What is required:
The answer must be every line from the entries below that includes "chevron".

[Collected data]

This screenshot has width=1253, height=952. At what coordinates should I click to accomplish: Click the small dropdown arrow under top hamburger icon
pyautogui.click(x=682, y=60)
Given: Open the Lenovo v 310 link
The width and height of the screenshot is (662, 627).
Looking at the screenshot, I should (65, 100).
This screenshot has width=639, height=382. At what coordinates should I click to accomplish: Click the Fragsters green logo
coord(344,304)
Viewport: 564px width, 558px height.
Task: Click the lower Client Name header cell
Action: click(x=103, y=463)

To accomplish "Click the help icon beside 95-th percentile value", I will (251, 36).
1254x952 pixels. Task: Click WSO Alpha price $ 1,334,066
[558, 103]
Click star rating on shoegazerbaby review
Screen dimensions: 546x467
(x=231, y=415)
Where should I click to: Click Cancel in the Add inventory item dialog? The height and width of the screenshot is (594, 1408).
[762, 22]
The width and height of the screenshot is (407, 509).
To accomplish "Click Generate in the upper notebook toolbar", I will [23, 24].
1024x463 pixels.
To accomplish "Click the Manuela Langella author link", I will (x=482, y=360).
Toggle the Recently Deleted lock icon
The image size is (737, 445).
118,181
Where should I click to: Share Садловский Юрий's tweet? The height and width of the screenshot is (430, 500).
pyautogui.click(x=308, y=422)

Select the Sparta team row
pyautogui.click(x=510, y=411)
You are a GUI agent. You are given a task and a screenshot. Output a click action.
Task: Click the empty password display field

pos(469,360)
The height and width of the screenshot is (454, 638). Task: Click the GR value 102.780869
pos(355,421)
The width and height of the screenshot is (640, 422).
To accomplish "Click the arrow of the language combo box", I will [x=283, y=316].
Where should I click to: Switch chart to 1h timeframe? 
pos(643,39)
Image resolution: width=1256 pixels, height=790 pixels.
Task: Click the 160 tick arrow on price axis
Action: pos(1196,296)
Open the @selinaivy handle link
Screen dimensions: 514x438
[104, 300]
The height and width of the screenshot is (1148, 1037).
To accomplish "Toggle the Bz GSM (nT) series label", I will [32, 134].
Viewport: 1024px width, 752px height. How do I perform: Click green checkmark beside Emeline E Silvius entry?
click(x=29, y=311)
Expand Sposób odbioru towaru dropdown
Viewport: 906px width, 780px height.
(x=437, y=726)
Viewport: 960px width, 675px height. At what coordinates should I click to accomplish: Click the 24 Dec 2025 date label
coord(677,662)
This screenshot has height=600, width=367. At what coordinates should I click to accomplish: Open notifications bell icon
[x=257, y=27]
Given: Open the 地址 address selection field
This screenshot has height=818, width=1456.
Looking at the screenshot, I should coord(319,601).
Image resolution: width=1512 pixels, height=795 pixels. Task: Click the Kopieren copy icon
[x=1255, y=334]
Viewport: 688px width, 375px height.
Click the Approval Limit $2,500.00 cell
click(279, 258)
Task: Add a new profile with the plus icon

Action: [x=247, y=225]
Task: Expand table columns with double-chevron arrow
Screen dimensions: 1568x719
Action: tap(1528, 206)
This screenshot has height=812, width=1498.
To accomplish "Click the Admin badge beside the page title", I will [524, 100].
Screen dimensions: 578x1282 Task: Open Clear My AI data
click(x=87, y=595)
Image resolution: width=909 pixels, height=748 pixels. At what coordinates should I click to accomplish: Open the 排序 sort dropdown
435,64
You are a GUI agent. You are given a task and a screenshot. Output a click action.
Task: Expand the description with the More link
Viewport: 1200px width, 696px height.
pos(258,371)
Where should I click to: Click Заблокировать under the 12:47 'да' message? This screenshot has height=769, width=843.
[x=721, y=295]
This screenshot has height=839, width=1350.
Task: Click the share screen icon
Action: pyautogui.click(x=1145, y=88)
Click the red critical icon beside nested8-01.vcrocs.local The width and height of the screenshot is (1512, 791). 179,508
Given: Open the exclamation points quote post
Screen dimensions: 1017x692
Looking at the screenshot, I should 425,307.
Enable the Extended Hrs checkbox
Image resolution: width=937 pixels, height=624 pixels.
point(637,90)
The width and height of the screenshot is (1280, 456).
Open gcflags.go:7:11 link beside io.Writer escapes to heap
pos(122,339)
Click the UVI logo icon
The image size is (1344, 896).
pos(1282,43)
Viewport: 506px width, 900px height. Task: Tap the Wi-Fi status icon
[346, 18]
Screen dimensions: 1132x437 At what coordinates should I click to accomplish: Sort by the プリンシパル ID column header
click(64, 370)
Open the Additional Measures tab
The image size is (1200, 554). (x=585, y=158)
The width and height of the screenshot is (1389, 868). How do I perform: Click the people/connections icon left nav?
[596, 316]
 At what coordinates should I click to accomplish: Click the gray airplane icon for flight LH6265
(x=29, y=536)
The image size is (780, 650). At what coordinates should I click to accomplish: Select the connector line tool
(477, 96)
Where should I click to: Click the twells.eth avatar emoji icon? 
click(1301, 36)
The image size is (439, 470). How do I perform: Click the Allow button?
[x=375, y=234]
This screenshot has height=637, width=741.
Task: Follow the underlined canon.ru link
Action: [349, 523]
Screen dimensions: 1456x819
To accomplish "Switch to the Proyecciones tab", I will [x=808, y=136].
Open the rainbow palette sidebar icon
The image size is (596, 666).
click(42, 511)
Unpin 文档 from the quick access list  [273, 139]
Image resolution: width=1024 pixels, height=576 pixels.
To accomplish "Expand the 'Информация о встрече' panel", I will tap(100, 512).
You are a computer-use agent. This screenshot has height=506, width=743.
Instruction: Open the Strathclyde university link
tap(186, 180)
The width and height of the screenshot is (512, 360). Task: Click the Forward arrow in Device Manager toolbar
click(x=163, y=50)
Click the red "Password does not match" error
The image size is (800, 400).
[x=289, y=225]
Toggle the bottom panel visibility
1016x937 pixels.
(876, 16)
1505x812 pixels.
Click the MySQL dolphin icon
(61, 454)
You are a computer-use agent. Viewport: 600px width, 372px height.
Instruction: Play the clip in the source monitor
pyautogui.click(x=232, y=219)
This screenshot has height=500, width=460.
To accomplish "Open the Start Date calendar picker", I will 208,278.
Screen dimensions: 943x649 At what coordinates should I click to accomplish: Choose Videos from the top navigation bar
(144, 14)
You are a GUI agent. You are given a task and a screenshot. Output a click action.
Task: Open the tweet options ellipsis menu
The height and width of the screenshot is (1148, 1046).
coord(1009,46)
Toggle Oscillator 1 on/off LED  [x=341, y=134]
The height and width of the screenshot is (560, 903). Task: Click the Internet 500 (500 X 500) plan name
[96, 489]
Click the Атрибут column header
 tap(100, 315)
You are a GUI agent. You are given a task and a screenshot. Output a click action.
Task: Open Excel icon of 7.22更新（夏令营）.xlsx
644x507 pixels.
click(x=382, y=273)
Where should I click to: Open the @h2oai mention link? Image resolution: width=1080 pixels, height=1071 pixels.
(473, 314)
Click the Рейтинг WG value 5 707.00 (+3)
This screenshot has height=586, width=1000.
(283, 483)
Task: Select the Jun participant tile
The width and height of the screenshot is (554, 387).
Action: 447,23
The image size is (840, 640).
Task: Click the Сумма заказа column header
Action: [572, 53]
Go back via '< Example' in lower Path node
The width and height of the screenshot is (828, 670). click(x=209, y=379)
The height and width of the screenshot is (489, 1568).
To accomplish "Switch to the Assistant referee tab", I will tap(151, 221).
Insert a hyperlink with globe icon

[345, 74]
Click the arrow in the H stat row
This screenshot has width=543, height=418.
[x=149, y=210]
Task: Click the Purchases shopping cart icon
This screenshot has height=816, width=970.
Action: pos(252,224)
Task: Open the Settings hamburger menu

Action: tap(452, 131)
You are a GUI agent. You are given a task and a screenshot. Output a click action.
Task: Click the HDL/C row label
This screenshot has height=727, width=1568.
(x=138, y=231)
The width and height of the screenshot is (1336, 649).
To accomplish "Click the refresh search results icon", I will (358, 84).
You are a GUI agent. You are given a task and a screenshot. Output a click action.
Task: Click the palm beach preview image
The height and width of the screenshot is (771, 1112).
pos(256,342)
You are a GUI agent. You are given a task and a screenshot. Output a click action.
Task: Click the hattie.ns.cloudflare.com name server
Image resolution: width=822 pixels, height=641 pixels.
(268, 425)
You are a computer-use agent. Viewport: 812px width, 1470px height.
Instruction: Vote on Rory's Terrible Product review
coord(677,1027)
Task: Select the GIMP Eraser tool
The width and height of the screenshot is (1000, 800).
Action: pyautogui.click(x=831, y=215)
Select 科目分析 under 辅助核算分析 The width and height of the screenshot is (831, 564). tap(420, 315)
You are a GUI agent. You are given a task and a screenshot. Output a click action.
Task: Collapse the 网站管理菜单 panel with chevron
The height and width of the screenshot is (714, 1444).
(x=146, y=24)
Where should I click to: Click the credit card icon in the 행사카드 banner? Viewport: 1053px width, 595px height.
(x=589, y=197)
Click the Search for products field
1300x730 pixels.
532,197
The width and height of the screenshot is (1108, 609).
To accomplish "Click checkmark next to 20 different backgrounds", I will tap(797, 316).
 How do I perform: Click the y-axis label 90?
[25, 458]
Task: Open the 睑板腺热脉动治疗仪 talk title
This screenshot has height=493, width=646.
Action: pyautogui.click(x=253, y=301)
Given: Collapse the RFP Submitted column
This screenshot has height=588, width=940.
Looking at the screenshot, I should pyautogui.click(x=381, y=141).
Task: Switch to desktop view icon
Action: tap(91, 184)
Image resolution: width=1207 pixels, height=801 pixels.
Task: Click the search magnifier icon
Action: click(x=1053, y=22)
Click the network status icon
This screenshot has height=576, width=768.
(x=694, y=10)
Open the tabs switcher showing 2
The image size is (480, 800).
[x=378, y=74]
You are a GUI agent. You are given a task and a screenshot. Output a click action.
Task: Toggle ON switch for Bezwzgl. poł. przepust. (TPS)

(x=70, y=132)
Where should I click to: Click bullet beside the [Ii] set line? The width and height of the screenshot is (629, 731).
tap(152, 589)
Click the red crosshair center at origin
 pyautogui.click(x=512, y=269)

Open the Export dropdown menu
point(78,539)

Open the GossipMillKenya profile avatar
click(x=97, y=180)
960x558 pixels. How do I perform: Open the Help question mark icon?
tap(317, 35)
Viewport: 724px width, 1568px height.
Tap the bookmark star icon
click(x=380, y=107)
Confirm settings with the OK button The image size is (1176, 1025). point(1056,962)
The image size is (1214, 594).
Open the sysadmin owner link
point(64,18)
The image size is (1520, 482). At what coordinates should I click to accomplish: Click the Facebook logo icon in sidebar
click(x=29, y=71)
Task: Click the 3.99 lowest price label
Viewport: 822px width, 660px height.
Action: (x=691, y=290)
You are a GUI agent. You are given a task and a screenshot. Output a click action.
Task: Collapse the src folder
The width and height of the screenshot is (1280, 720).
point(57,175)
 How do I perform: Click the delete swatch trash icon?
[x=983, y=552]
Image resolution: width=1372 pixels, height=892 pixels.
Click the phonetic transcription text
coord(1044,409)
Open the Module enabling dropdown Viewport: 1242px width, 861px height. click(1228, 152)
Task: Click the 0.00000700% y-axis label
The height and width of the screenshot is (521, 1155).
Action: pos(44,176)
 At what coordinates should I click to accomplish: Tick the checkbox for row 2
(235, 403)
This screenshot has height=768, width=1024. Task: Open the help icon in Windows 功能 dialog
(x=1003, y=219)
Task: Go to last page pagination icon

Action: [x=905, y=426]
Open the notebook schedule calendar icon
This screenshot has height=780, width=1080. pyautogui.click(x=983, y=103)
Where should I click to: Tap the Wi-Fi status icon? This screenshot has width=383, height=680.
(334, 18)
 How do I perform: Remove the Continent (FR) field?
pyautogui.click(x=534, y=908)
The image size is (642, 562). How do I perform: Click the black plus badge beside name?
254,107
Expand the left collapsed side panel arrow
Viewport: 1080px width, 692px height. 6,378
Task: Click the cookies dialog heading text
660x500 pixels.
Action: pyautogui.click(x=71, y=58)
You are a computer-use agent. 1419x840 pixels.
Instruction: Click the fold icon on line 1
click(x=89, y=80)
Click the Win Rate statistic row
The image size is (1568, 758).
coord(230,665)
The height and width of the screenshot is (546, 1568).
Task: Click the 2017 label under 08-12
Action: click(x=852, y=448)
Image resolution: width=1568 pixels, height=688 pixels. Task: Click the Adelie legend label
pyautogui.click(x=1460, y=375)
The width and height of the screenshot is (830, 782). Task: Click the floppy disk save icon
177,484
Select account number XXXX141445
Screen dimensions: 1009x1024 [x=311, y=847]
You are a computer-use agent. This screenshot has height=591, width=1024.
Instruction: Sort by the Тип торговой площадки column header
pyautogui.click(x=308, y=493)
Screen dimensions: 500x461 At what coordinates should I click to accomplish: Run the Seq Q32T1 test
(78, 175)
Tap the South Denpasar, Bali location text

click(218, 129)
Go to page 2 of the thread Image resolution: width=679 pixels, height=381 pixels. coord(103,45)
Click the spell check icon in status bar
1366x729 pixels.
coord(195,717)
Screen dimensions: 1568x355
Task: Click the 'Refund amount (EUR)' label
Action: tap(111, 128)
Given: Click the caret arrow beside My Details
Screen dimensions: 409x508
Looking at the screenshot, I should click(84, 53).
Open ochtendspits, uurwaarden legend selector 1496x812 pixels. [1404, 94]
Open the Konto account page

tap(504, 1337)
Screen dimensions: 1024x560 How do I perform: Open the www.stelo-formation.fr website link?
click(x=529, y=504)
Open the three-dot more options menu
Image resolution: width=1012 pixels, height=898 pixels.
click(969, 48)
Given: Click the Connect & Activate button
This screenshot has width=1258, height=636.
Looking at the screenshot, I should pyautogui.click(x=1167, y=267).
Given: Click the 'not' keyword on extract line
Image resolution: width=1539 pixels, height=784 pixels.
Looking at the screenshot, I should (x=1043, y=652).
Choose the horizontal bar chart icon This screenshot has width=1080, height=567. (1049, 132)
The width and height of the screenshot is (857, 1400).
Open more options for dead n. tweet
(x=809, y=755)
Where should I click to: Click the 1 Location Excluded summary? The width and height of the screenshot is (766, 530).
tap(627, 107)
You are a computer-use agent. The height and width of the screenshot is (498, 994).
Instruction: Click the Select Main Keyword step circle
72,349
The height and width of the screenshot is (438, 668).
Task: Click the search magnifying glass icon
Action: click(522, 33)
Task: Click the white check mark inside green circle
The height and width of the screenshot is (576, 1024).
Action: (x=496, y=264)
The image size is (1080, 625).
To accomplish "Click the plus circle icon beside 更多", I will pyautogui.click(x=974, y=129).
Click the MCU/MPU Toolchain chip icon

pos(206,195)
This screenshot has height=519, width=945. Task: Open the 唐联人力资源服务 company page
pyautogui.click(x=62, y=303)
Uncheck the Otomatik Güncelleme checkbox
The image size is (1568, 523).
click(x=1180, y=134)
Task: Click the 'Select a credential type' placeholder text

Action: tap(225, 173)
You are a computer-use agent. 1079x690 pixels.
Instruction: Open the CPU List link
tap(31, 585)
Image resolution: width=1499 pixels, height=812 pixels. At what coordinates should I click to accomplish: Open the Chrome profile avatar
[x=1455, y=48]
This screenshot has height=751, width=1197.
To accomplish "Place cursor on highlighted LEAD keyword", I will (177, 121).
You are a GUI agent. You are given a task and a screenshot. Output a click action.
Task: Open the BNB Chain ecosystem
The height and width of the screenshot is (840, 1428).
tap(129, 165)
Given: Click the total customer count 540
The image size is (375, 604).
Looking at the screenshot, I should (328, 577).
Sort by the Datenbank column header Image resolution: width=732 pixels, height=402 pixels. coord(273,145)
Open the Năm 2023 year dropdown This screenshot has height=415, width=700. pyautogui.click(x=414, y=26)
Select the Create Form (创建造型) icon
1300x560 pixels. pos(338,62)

Written solution:
Task: Expand table columns with double-chevron arrow
Task: Collapse the 网站管理菜单 panel with chevron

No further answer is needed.